Bernard Blake

Profile
- Position: Cornerback

Personal information
- Born: February 28, 1992 (age 34) Austin, Texas
- Listed height: 5 ft 11 in (1.80 m)
- Listed weight: 178 lb (81 kg)

Career information
- High school: Bastrop (TX)
- College: Colorado State
- NFL draft: 2015: undrafted

Career history
- Green Bay Packers (2015)*;
- * Offseason or practice squad member only
- Stats at Pro Football Reference

= Bernard Blake =

American football player (born 1992)

Bernard Maurice Blake Jr. (born February 28, 1992) is an American former football cornerback. He played college football at Colorado State.
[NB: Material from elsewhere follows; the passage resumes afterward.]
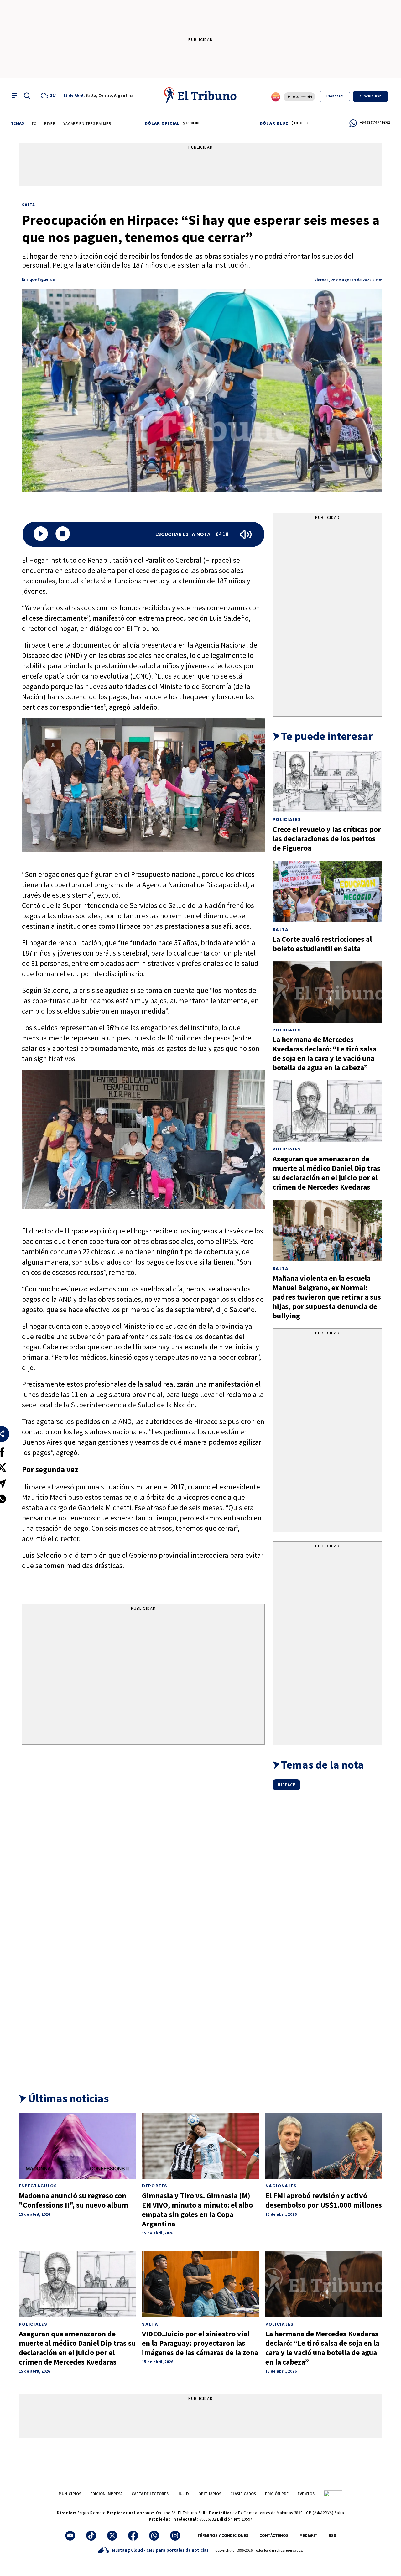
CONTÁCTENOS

Blake was signed by the Green Bay Packers as an undrafted free agent in 2015, before a latent brain aneurysm caused his release.

==Professional career==

After going undrafted in the 2015 NFL draft, Blake signed with the Green Bay Packers on May 8, 2015. He was released by the Packers on July 24, 2015, due to suffering a latent intracranial aneurysm.

Pre-draft measurables
| Height | Weight | 40-yard dash | 10-yard split | 20-yard split | 20-yard shuttle | Three-cone drill | Vertical jump | Broad jump | Bench press |
| 5 ft 11 in (1.80 m) | 178 lb (81 kg) | 4.49 s | 1.56 s | 2.56 s | 4.26 s | 7.12 s | 37.5 in (0.95 m) | 10 ft 7 in (3.23 m) | 9 reps |
All values are from Pro Day

== Personal life ==
After the end of his football career, Blake founded a positional football training company in Austin, Texas.